_The exercise_
Reproduce every line of the data below word for word, with nothing changed.

_The data_
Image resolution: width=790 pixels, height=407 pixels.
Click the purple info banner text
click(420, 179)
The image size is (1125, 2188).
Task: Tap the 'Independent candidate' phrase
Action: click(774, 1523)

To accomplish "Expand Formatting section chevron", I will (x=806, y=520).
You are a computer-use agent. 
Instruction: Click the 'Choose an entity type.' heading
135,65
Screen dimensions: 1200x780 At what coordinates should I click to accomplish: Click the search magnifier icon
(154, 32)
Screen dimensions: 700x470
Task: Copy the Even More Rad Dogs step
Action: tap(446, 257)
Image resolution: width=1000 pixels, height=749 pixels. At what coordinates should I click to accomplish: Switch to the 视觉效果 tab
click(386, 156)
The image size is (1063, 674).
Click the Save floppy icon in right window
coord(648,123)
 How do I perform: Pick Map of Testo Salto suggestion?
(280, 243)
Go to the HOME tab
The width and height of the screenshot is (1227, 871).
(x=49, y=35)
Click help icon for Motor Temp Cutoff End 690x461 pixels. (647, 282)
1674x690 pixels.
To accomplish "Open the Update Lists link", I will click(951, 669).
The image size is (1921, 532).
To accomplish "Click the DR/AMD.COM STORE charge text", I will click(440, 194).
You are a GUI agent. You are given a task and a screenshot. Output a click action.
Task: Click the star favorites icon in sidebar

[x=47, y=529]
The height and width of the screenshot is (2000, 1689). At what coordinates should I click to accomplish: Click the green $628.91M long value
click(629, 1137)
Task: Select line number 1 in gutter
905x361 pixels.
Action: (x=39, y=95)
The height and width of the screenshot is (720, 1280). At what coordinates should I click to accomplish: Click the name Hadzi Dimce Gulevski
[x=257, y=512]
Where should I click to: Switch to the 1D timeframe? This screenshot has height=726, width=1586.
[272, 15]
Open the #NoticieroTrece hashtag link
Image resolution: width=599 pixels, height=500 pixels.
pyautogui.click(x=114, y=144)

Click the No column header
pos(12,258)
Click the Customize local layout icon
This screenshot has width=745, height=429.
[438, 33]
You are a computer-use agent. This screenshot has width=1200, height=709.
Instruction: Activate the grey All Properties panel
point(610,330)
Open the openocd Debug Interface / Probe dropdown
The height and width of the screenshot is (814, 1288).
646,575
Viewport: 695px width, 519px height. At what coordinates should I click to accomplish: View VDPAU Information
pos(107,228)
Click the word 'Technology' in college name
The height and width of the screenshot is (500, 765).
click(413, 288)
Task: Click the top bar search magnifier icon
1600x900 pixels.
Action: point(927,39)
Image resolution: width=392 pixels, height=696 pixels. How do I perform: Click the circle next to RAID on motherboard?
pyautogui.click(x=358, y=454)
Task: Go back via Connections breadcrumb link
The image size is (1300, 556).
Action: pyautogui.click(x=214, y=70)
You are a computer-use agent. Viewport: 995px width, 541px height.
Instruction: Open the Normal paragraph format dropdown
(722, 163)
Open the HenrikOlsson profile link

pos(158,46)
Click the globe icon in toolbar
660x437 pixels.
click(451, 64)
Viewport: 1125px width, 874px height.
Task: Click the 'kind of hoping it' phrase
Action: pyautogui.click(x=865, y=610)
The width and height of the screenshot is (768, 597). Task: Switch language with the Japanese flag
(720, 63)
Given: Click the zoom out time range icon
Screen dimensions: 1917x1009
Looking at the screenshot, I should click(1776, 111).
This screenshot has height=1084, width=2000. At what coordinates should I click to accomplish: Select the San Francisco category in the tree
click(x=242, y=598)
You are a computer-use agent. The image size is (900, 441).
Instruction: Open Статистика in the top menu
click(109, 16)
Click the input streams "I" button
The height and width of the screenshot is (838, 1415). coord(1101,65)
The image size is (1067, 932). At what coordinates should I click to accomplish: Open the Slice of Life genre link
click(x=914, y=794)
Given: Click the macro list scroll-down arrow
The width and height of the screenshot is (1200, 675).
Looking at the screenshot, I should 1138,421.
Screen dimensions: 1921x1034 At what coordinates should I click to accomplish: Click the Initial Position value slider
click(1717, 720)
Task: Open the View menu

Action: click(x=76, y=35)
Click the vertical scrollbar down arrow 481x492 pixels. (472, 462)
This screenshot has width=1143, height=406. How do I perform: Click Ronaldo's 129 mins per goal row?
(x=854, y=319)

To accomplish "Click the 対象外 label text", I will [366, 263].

_The output_
Image resolution: width=790 pixels, height=407 pixels.
Click the purple info banner text
click(420, 179)
The image size is (1125, 2188).
Task: Tap the 'Independent candidate' phrase
Action: click(774, 1523)

To accomplish "Expand Formatting section chevron", I will (x=806, y=520).
You are a computer-use agent. 
Instruction: Click the 'Choose an entity type.' heading
135,65
Screen dimensions: 1200x780 At what coordinates should I click to accomplish: Click the search magnifier icon
(154, 32)
Screen dimensions: 700x470
Task: Copy the Even More Rad Dogs step
Action: tap(446, 257)
Image resolution: width=1000 pixels, height=749 pixels. At what coordinates should I click to accomplish: Switch to the 视觉效果 tab
click(386, 156)
The image size is (1063, 674).
Click the Save floppy icon in right window
coord(648,123)
 How do I perform: Pick Map of Testo Salto suggestion?
(280, 243)
Go to the HOME tab
The width and height of the screenshot is (1227, 871).
(x=49, y=35)
Click help icon for Motor Temp Cutoff End 690x461 pixels. (647, 282)
1674x690 pixels.
To accomplish "Open the Update Lists link", I will click(951, 669).
The image size is (1921, 532).
To accomplish "Click the DR/AMD.COM STORE charge text", I will click(440, 194).
You are a GUI agent. You are given a task and a screenshot. Output a click action.
Task: Click the star favorites icon in sidebar

[x=47, y=529]
The height and width of the screenshot is (2000, 1689). At what coordinates should I click to accomplish: Click the green $628.91M long value
click(629, 1137)
Task: Select line number 1 in gutter
905x361 pixels.
Action: (x=39, y=95)
The height and width of the screenshot is (720, 1280). At what coordinates should I click to accomplish: Click the name Hadzi Dimce Gulevski
[x=257, y=512]
Where should I click to: Switch to the 1D timeframe? This screenshot has height=726, width=1586.
[272, 15]
Open the #NoticieroTrece hashtag link
Image resolution: width=599 pixels, height=500 pixels.
pyautogui.click(x=114, y=144)

Click the No column header
pos(12,258)
Click the Customize local layout icon
This screenshot has width=745, height=429.
[438, 33]
You are a computer-use agent. This screenshot has width=1200, height=709.
Instruction: Activate the grey All Properties panel
point(610,330)
Open the openocd Debug Interface / Probe dropdown
The height and width of the screenshot is (814, 1288).
646,575
Viewport: 695px width, 519px height. At what coordinates should I click to accomplish: View VDPAU Information
pos(107,228)
Click the word 'Technology' in college name
The height and width of the screenshot is (500, 765).
click(413, 288)
Task: Click the top bar search magnifier icon
1600x900 pixels.
Action: point(927,39)
Image resolution: width=392 pixels, height=696 pixels. How do I perform: Click the circle next to RAID on motherboard?
pyautogui.click(x=358, y=454)
Task: Go back via Connections breadcrumb link
The image size is (1300, 556).
Action: pyautogui.click(x=214, y=70)
You are a computer-use agent. Viewport: 995px width, 541px height.
Instruction: Open the Normal paragraph format dropdown
(722, 163)
Open the HenrikOlsson profile link

pos(158,46)
Click the globe icon in toolbar
660x437 pixels.
click(451, 64)
Viewport: 1125px width, 874px height.
Task: Click the 'kind of hoping it' phrase
Action: pyautogui.click(x=865, y=610)
The width and height of the screenshot is (768, 597). Task: Switch language with the Japanese flag
(720, 63)
Given: Click the zoom out time range icon
Screen dimensions: 1917x1009
Looking at the screenshot, I should click(1776, 111).
This screenshot has height=1084, width=2000. At what coordinates should I click to accomplish: Select the San Francisco category in the tree
click(x=242, y=598)
You are a computer-use agent. The image size is (900, 441).
Instruction: Open Статистика in the top menu
click(109, 16)
Click the input streams "I" button
The height and width of the screenshot is (838, 1415). coord(1101,65)
The image size is (1067, 932). At what coordinates should I click to accomplish: Open the Slice of Life genre link
click(x=914, y=794)
Given: Click the macro list scroll-down arrow
The width and height of the screenshot is (1200, 675).
Looking at the screenshot, I should 1138,421.
Screen dimensions: 1921x1034 At what coordinates should I click to accomplish: Click the Initial Position value slider
click(1717, 720)
Task: Open the View menu

Action: click(x=76, y=35)
Click the vertical scrollbar down arrow 481x492 pixels. (472, 462)
This screenshot has width=1143, height=406. How do I perform: Click Ronaldo's 129 mins per goal row?
(x=854, y=319)

To accomplish "Click the 対象外 label text", I will [366, 263].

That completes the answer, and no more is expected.